Un mantra che ha accompagnato la nostra infanzia e condizionato - diciamolo - anche qualche risultato scolastico (al motto di “ti avrei dato un voto in più, ma sei stato troppo disordinato!”).

Le generazioni successive sono state decisamente molto meno sollecitate su questo argomento, e qualcuno è arrivato anche a teorizzare che disordine e brutta grafia indicassero una certa personalità nel bambino.
Vero o no, sta di fatto che in questi anni assistiamo a una vera e propria rivincita della “bella scrittura” e l’arte dello scrivere a mano è uno dei trend più significativi che si riscontra nel mondo della grafica.

Arredi urbani, cartelloni, locandine… siamo circondati da scritte e decorazioni hand made o simulanti la scrittura manuale.
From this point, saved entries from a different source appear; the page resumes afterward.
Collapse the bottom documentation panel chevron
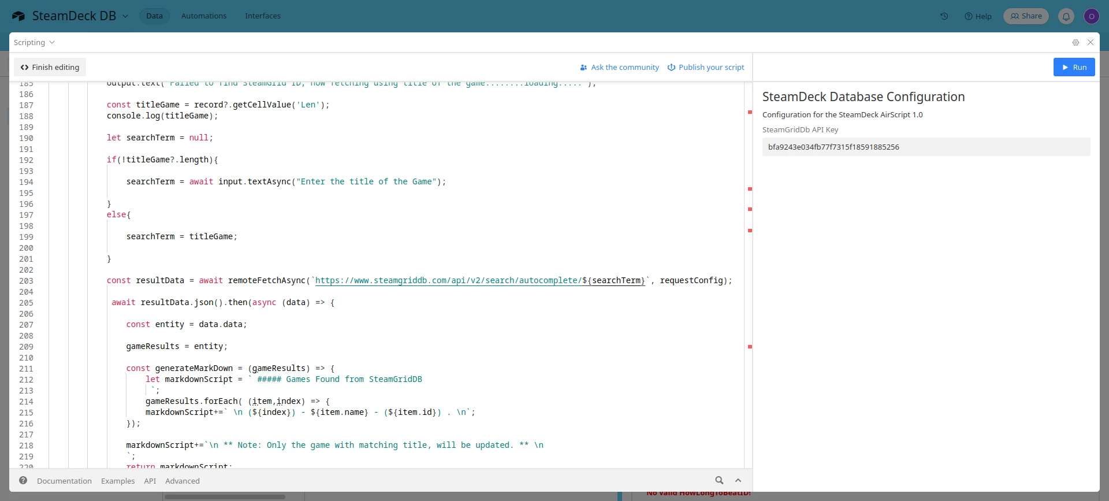Screen dimensions: 1109x501 tap(738, 480)

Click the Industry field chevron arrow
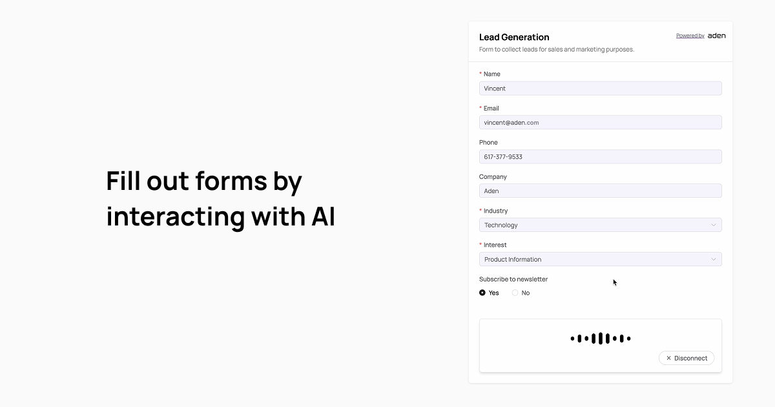[714, 225]
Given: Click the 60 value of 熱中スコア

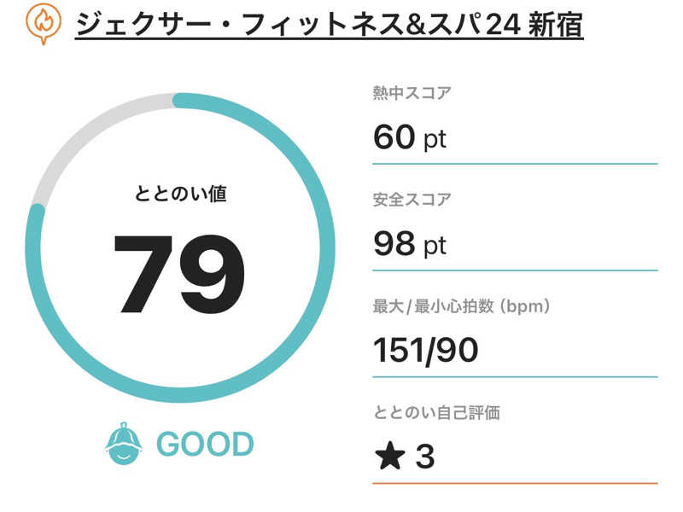Looking at the screenshot, I should [394, 137].
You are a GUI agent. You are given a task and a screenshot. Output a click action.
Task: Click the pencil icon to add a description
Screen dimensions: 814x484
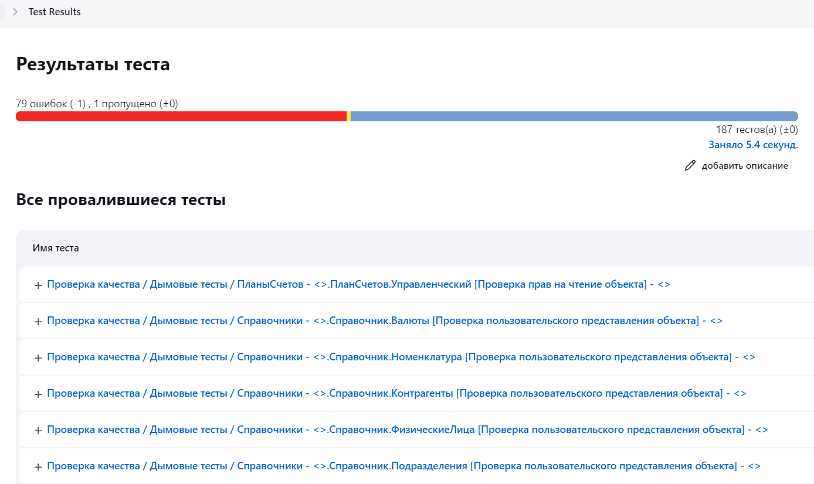tap(690, 165)
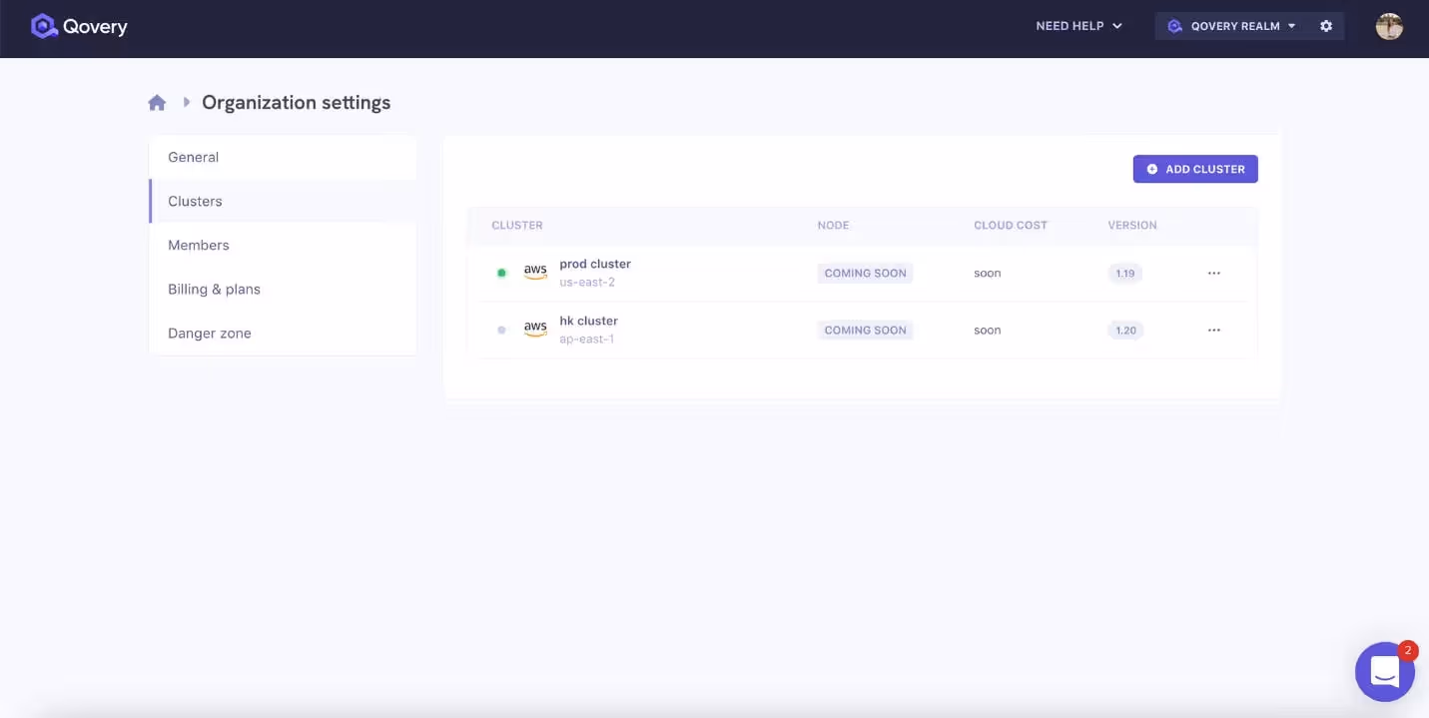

Anche i ristoranti (soprattutto nel nord Europa) fanno a gara ad avere il menù finemente trascritto con gesso sulla lavagna e riempiono pareti intere di scritte e decori calligrafici.

Un trend che nasce dalla voglia di produrre qualcosa di speciale e originale, comprese quelle piccole imperfezioni che ne attestano l’unicità; una sorta di reazione alla riproducibilità e alla perfezione sempre uguale dei caratteri tipografici.

L’antica e nobile arte della bella scrittura, presente non solo nella cultura occidentale ma anche in quella cinese, giapponese e araba, sta così vedendo un’incredibile rivalutazione: persone di ogni provenienza culturale e sociale si iscrivono a corsi di scrittura calligrafica che in questi anni si sono letteralmente moltiplicati.

Lo stesso Steve Jobs, dopo aver abbandonato l’università, frequentò un corso di calligrafia. E si dice che fu grazie a quella esperienza che dieci anni dopo, quando si trovò a progettare e creare il primo Macintosh, lo dotò di una caratteristica assolutamente nuova per l’epoca: un’ampia scelta di font tipografici.

Per chi desidera avvicinarsi a quest’arte, il primo passo è procurarsi gli strumenti giusti: pennini, inchiostri, gessetti, pennarelli e naturalmente la giusta tipologia di carta.
Anche online è possibile acquistare tutto l’occorrente, come per esempio nel catalogo cartoleria per ufficio di Caprioli.
Sempre sul web, è possibile trovare decine di tutorial sulle varie tecniche e arti della scrittura che mostrano procedure e “trucchi” per ogni tipologia di materiale utilizzato.


Vi è venuta voglia di provare?
Un buon banco di prova potrebbero essere i bigliettini di auguri da legare ai regali di Natale… con un po’ di impegno farete un figurone!